Panamanian actress (born 1969)

Daphne Rubin-Vega ( Vega; born November 18, 1969) is a Panamanian actress and singer. She is best known for originating the roles of Mimi Marquez in the 1996 premiere of the Broadway musical Rent and Lucy in the 2007 premiere of the Off-Broadway play Jack Goes Boating.

Rubin-Vega also appeared as publicist Agnes in the second season of the TV series Smash (2012), and as Luisa Lopez in the TV series Katy Keene (2020). In 2021, Rubin-Vega starred as salon owner Daniela in the film adaptation of Lin-Manuel Miranda's In the Heights. Starting in 2024, she has voiced Carmilla Carmine in the adult animated musical animated series Hazbin Hotel.

==Early life==
Rubin-Vega was born in Panama City, Panama, the daughter of Daphine Corina, a nurse, and José Mercedes Vega, a carpenter. Her stepfather Leonard Rubin was a writer. She also has Afro-Barbadian ancestry on her mother's side. Her
mother moved from Panama to the United States with her children when Daphne was only two years old, and died eight years later.

Rubin-Vega attended New York University, in the undergraduate film and television department under Haig Manoogian, but did not graduate. In the late 1980s, she was an original member of the female vocal group Pajama Party. She studied theater at the New LAByrinth Theater Company as well as with the William Esper Studio. She also performed with the comedy group El Barrio USA.

==Career==
===Rent and Broadway===
While performing with El Barrio USA, Rubin-Vega landed an audition for a new musical written and composed by Jonathan Larson. The role was for Broadway musical Rent, and the role was Mimi Marquez, a nineteen-year-old, HIV-positive heroin addict who works at the Cat Scratch Club as an exotic dancer. Before landing the role, Rubin-Vega claims that she was not a major fan of musical theater. The struggling actress auditioned for musical director Tim Weil by singing "Roxanne" by The Police. She was then handed an original number from the production and told to learn it.

Rubin-Vega performed in the original workshop before the play went to Broadway. At the time, the script was vastly different from the current version. She developed the role all the way to its Broadway premiere on April 29, 1996. She left the cast on April 5, 1997, and was replaced by Marcy Harriell. Rubin-Vega did not participate in the film adaptation of Rent, as she was pregnant at the time of the movie's casting and filming. The role subsequently went to Rosario Dawson. One of her castmates was Wilson Jermaine Heredia, with whom she also starred in the 1999 film Flawless.

Rubin-Vega has two Tony Award nominations to her credit: Best Actress in a Musical for her performance in Rent, and Best Performance by a Featured Actress in a Play for her performance as Conchita in Anna in the Tropics (2003). She won the Theatre World Award in 1996 for Rent. She was also awarded the Blockbuster Award for Best Supporting Actress in a Suspense Thriller for her role in the film Wild Things.

She later appeared in the 2000 Broadway production of The Rocky Horror Show in the role of Magenta. She continued the role through the 2001 terrorist attacks in New York, and in 2005, Rubin-Vega later recounted in an interview with Fox News that the theater had gone from selling out to barely selling any tickets at all: "It went from full house to practically two people."

(Element and text location data)
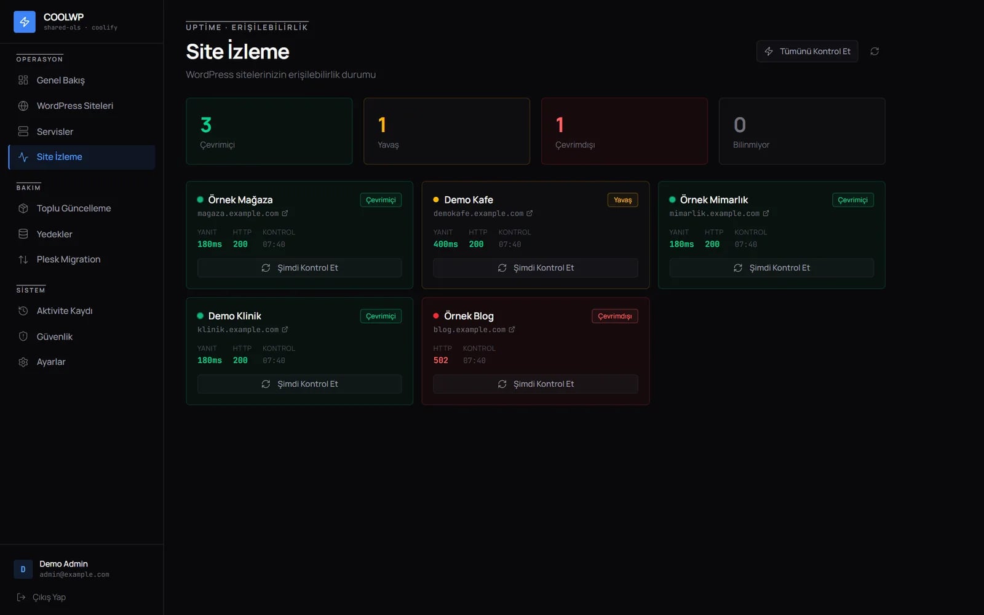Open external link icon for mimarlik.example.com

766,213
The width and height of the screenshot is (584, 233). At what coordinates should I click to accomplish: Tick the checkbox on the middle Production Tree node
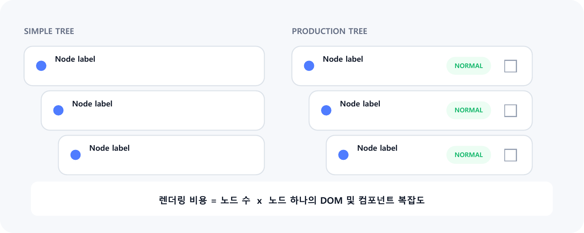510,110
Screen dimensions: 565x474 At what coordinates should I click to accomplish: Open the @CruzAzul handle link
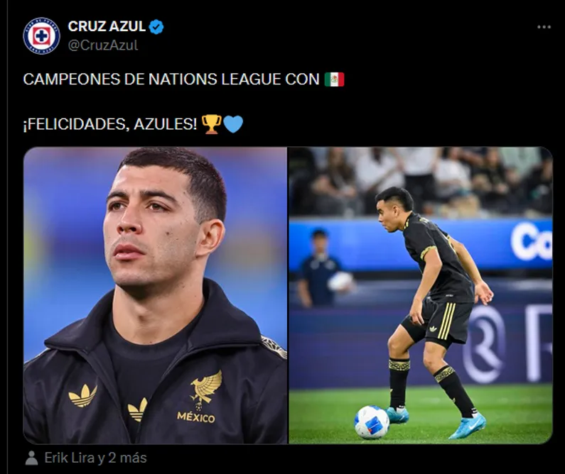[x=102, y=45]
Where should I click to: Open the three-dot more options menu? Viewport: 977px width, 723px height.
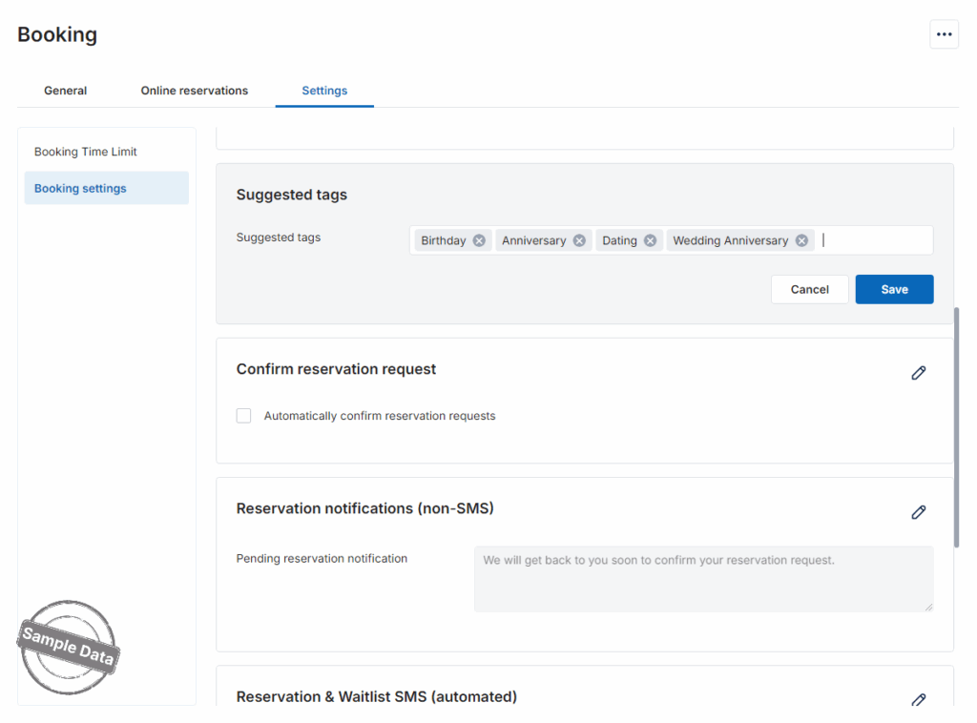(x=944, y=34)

Instructions for the task:
Answer these questions from the biography of Daphne Rubin-Vega:
(a) Which character has she voiced in Hazbin Hotel since 2024?
(b) Who replaced her in the cast of Rent after she left on April 5, 1997?
(c) What role did she play in the 2000 Broadway production of The Rocky Horror Show?

Output of the exercise:
(a) Carmilla Carmine
(b) Marcy Harriell
(c) Magenta